The impact of transience in the interaction between orographic gravity waves and mean flow
Authors:
Felix Jochum, Ray Chew, François Lott, Georg S. Voelker, Jan Weinkaemmerer, and Ulrich Achatz
Abstract:
A Lagrangian gravity-wave parameterization (MS-GWaM, Multi-Scale Gravity-Wave Model) that allows for fully transient wave-mean-flow interaction and horizontal propagation is applied to orographic gravity waves for the first time. Both linear and nonlinear mountain waves are modeled in idealized simulations within the pseudo-incompressible flow solver PincFlow. Two-dimensional flows over monochromatic orographies are considered, using MS-GWaM either in its fully transient implementation or in a steady-state implementation that represents classic mountain-wave parameterizations.
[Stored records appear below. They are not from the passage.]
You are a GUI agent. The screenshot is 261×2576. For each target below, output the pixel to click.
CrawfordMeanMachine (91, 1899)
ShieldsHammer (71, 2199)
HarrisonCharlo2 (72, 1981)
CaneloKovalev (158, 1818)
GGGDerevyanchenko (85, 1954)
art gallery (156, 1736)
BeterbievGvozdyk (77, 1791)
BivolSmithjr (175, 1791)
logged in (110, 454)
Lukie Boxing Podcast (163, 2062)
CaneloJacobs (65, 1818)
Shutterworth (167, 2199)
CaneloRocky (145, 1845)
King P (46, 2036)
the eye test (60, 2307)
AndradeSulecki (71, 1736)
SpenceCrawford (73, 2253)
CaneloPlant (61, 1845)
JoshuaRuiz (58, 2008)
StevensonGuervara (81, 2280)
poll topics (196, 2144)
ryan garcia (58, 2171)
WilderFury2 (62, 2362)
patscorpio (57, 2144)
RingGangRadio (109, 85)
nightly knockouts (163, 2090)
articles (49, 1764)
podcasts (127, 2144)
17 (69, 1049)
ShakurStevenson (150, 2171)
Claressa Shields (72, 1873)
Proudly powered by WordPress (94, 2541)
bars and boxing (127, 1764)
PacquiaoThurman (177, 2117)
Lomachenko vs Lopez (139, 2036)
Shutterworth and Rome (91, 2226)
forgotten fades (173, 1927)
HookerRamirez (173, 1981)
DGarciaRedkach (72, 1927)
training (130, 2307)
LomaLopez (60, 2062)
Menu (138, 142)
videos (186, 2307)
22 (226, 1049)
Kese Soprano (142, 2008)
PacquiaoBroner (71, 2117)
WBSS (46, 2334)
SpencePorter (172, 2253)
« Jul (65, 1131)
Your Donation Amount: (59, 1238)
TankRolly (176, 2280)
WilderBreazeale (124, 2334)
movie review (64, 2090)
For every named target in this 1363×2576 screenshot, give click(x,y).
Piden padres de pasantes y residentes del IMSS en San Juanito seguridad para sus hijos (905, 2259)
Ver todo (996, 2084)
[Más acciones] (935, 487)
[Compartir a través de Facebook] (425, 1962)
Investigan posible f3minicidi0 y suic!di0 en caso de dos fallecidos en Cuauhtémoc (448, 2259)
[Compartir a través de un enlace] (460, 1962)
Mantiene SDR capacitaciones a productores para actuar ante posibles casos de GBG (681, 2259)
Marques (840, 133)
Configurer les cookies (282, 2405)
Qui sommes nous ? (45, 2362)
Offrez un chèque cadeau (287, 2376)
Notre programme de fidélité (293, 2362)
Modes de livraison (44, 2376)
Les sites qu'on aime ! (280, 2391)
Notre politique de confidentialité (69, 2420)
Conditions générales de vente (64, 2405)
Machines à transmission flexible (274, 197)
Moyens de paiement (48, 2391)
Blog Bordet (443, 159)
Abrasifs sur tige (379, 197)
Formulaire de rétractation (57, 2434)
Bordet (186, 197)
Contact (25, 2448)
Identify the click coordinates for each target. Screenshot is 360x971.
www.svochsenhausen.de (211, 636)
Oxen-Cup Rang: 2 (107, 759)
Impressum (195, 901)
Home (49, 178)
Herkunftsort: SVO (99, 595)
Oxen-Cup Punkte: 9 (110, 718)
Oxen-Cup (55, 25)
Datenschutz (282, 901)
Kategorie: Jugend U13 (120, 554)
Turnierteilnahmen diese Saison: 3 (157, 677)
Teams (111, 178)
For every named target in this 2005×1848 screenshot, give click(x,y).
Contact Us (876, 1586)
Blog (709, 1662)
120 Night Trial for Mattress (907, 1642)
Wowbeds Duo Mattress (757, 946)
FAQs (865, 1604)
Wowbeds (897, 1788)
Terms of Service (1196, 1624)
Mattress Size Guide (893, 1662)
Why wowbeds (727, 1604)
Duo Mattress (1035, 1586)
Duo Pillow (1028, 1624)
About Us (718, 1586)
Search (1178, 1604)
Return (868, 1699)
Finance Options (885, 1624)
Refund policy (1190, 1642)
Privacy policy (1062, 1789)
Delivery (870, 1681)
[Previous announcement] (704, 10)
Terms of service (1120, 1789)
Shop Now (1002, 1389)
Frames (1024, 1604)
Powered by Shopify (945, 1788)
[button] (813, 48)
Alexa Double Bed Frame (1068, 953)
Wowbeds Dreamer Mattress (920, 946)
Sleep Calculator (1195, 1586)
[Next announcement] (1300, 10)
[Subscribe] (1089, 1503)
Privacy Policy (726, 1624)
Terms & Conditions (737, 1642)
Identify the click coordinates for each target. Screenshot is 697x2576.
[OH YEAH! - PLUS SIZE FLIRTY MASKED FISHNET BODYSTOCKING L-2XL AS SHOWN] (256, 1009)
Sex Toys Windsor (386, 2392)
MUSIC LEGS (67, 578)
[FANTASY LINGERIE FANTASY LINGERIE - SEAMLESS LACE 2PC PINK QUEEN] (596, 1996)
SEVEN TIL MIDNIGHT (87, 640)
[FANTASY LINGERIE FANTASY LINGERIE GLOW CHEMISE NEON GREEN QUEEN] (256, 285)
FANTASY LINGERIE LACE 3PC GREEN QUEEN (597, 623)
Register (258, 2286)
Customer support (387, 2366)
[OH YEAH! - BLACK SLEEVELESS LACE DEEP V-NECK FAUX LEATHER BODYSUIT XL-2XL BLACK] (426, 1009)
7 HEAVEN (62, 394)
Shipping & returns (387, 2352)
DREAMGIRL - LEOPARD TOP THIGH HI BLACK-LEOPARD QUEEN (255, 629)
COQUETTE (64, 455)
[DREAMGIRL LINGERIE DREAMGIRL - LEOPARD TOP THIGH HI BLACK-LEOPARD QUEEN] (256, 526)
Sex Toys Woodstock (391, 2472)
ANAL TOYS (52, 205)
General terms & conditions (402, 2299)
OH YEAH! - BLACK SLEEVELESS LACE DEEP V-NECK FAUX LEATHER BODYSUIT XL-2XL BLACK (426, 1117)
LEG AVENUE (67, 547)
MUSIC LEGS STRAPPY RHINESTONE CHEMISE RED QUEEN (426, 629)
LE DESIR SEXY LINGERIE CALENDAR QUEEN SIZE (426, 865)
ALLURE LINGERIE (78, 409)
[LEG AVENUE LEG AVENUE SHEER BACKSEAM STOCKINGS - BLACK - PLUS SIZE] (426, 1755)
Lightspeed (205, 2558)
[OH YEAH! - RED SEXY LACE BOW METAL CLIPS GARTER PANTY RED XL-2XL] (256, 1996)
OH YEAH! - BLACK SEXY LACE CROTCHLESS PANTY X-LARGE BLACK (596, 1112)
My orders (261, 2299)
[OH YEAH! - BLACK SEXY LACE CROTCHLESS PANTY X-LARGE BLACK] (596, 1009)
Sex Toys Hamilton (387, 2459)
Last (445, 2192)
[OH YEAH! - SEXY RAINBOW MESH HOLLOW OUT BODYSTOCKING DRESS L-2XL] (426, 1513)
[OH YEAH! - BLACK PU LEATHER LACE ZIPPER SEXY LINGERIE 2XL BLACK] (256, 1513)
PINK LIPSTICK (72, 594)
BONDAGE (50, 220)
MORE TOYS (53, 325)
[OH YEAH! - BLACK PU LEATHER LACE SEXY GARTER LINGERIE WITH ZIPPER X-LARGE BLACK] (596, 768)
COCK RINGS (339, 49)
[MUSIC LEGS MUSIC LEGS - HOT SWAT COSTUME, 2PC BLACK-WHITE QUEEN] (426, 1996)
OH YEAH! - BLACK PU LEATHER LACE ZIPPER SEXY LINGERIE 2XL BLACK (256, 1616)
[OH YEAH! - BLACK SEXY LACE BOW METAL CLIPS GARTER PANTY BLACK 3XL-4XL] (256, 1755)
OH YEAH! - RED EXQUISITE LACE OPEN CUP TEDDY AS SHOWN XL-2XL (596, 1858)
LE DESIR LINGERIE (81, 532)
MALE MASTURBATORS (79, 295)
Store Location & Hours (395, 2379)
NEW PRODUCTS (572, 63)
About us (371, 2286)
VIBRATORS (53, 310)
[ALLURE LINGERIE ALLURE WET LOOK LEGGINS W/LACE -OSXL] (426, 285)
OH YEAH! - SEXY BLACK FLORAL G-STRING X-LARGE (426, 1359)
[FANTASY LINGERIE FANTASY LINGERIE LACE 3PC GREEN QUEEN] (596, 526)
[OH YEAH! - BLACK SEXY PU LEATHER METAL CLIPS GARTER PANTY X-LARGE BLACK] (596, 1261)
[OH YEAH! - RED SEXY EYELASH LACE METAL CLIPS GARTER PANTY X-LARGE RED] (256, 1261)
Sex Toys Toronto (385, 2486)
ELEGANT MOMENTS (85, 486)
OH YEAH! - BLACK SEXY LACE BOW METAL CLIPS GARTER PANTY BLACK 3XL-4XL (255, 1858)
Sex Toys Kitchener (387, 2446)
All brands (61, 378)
Comparisons of wave-resolving simulations (not using MS-GWaM) and coarse-resolution simulations (using MS-GWaM) show that allowing for transience leads to a significantly more accurate forcing of the resolved mean flow.
The model is able to reproduce the transient forcing of linearly generated mountain waves that slowly propagate upwards, in contrast to the instantaneous distribution of wave energy in classic parameterizations. At high altitudes, wave breaking induces a wind reversal that is captured by the transient model but inhibited in steady-state simulations, due to the assumption of critical level formation. This shows that transience can have a substantial impact in the interaction between mountain waves and mean flow.
Plain Language Summary:
This study examines how mountain-generated atmospheric gravity waves interact with the surrounding air flow, focusing on the importance of time-dependent (transient) effects. Researchers used a model called MS-GWaM to simulate these interactions, comparing its fully transient version to a traditional steady-state approach. Findings indicate that accounting for transience leads to more accurate predictions of how these waves influence overall wind patterns. Notably, the transient model successfully captures wind reversals at high altitudes caused by wave breaking, a phenomenon that steady-state models fail to represent. This highlights the significant role of time-dependent processes in understanding and predicting atmospheric dynamics.